(Stored records)
++++++++++++++++++++
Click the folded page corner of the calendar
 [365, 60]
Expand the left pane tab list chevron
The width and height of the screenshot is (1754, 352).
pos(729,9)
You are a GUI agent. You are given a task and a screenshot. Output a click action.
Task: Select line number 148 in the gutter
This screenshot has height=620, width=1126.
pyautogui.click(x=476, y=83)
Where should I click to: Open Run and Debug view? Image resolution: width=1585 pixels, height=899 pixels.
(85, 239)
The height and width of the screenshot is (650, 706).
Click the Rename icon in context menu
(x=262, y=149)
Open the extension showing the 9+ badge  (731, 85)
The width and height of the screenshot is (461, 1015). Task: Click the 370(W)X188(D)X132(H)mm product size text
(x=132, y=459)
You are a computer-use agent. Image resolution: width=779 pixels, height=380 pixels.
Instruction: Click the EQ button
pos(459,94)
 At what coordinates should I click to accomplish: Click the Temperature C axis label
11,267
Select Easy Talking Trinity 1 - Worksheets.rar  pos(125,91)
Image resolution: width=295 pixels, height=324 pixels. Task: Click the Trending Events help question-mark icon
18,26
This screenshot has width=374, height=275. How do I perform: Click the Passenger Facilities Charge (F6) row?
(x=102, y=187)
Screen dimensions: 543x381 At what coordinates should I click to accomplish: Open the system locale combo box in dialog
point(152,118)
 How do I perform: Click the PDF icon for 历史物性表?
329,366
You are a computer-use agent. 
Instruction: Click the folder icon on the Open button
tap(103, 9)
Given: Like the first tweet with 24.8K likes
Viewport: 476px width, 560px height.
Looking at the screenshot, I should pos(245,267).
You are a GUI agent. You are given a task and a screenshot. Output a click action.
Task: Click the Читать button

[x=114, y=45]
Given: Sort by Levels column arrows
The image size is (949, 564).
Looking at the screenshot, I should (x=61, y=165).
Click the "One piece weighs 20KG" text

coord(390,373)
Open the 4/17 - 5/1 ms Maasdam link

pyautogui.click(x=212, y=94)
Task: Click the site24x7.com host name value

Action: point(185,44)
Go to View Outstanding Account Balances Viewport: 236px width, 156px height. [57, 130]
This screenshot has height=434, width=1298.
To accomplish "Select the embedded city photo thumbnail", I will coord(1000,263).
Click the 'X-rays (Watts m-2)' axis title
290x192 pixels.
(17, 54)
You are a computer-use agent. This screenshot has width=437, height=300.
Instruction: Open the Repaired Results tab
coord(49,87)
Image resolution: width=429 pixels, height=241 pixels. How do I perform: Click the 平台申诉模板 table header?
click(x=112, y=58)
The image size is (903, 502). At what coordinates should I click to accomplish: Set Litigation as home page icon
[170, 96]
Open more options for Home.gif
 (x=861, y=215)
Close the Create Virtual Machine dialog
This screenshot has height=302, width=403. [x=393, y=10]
++++++++++++++++++++
Print the data above again, with nothing altered and nothing left out.

Result for this exercise:
Click the folded page corner of the calendar
 [365, 60]
Expand the left pane tab list chevron
The width and height of the screenshot is (1754, 352).
pos(729,9)
You are a GUI agent. You are given a task and a screenshot. Output a click action.
Task: Select line number 148 in the gutter
This screenshot has height=620, width=1126.
pyautogui.click(x=476, y=83)
Where should I click to: Open Run and Debug view? Image resolution: width=1585 pixels, height=899 pixels.
(85, 239)
The height and width of the screenshot is (650, 706).
Click the Rename icon in context menu
(x=262, y=149)
Open the extension showing the 9+ badge  (731, 85)
The width and height of the screenshot is (461, 1015). Task: Click the 370(W)X188(D)X132(H)mm product size text
(x=132, y=459)
You are a computer-use agent. Image resolution: width=779 pixels, height=380 pixels.
Instruction: Click the EQ button
pos(459,94)
 At what coordinates should I click to accomplish: Click the Temperature C axis label
11,267
Select Easy Talking Trinity 1 - Worksheets.rar  pos(125,91)
Image resolution: width=295 pixels, height=324 pixels. Task: Click the Trending Events help question-mark icon
18,26
This screenshot has width=374, height=275. How do I perform: Click the Passenger Facilities Charge (F6) row?
(x=102, y=187)
Screen dimensions: 543x381 At what coordinates should I click to accomplish: Open the system locale combo box in dialog
point(152,118)
 How do I perform: Click the PDF icon for 历史物性表?
329,366
You are a computer-use agent. 
Instruction: Click the folder icon on the Open button
tap(103, 9)
Given: Like the first tweet with 24.8K likes
Viewport: 476px width, 560px height.
Looking at the screenshot, I should pos(245,267).
You are a GUI agent. You are given a task and a screenshot. Output a click action.
Task: Click the Читать button

[x=114, y=45]
Given: Sort by Levels column arrows
The image size is (949, 564).
Looking at the screenshot, I should (x=61, y=165).
Click the "One piece weighs 20KG" text

coord(390,373)
Open the 4/17 - 5/1 ms Maasdam link

pyautogui.click(x=212, y=94)
Task: Click the site24x7.com host name value

Action: point(185,44)
Go to View Outstanding Account Balances Viewport: 236px width, 156px height. [57, 130]
This screenshot has height=434, width=1298.
To accomplish "Select the embedded city photo thumbnail", I will coord(1000,263).
Click the 'X-rays (Watts m-2)' axis title
290x192 pixels.
(17, 54)
You are a computer-use agent. This screenshot has width=437, height=300.
Instruction: Open the Repaired Results tab
coord(49,87)
Image resolution: width=429 pixels, height=241 pixels. How do I perform: Click the 平台申诉模板 table header?
click(x=112, y=58)
The image size is (903, 502). At what coordinates should I click to accomplish: Set Litigation as home page icon
[170, 96]
Open more options for Home.gif
 (x=861, y=215)
Close the Create Virtual Machine dialog
This screenshot has height=302, width=403. [x=393, y=10]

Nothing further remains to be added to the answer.